Persistence Spheres: Bi-continuous Representations of Persistence Diagrams
Matteo Pegoraro
TL;DR
Persistence spheres provide a bi-continuous functional embedding of persistence diagrams into functions on $\mathbb{S}^2$, achieving Lipschitz stability with respect to the $1$-Wasserstein distance and an interpretable, explicit inverse on their image. Built via the lift zonoid of weighted PDs, PSs yield a linear, separable representation with a closed-form expression $\varphi_{\mu_D}^{\omega}(v)=\sum_{p\in D}\omega(p)c_p\mathrm{ReLU}(\langle v,(1,p)\rangle)$, ensuring both stability and geometric fidelity to the Wasserstein geometry. The authors establish continuity theorems linking convergence of lift zonoids to convergence in $W_1$, and show PSs deliver competitive or superior performance across regression and classification tasks on diverse data types, while allowing parallel, scalable computation.
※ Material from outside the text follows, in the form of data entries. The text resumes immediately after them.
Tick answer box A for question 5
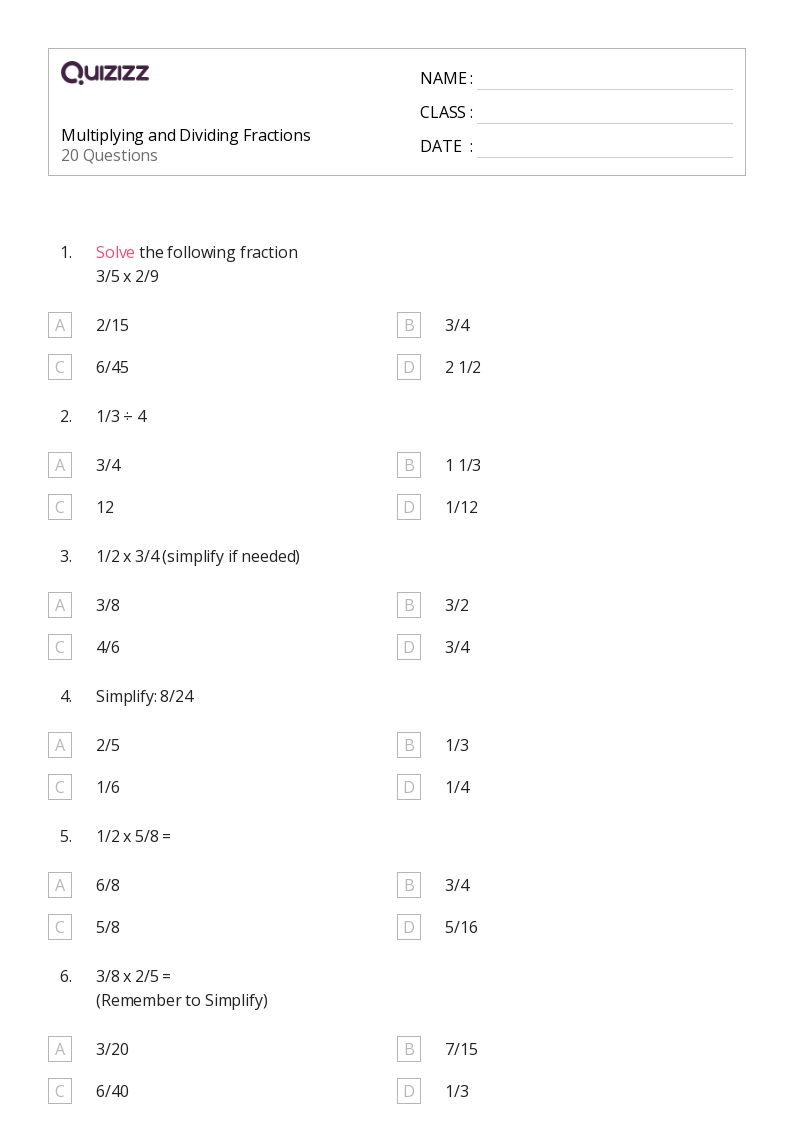This screenshot has width=794, height=1123. click(60, 885)
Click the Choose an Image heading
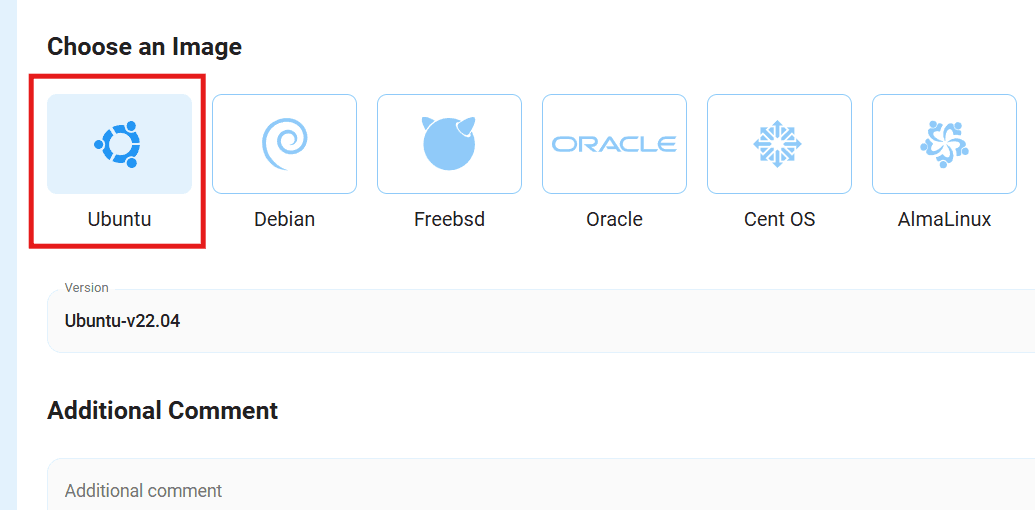1035x510 pixels. pyautogui.click(x=145, y=46)
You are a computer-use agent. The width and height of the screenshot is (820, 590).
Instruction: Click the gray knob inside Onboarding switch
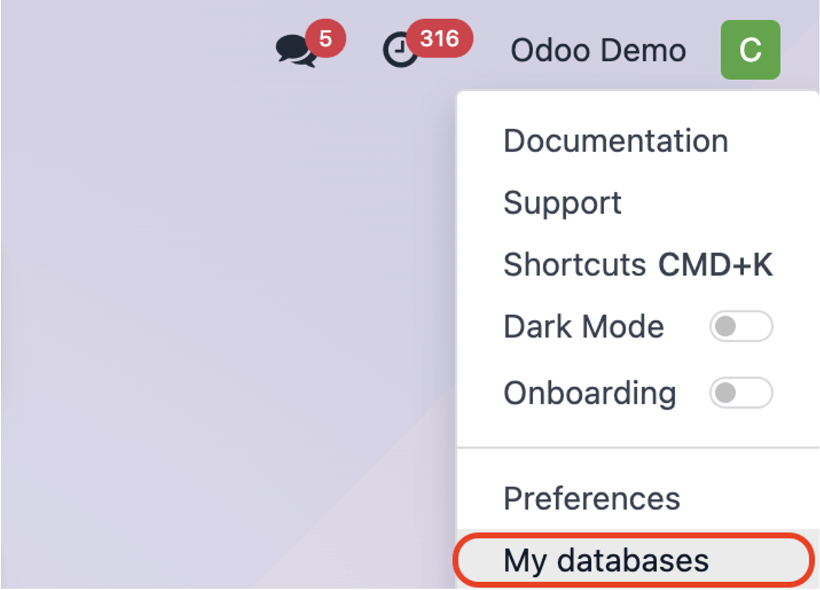725,393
The framework opens avenues for richer statistical tools in topological data analysis, such as confidence sets and hypothesis tests via its functional representation, and suggests extensions to signed measures or alternative weightings to tailor expressivity. Overall, persistence spheres advance topological machine learning by offering a principled, scalable, and faithful embedding of persistence information into linear-like spaces.
Abstract
We introduce persistence spheres, a novel functional representation of persistence diagrams. Unlike existing embeddings (such as persistence images, landscapes, or kernel methods), persistence spheres provide a bi-continuous mapping: they are Lipschitz continuous with respect to the 1-Wasserstein distance and admit a continuous inverse on their image. This ensures, in a theoretically optimal way, both stability and geometric fidelity, making persistence spheres the representation that most closely mirrors the Wasserstein geometry of PDs in linear space. We derive explicit formulas for persistence spheres, showing that they can be computed efficiently and parallelized with minimal overhead. Empirically, we evaluate them on diverse regression and classification tasks involving functional data, time series, graphs, meshes, and point clouds. Across these benchmarks, persistence spheres consistently deliver state-of-the-art or competitive performance compared to persistence images, persistence landscapes, and the sliced Wasserstein kernel.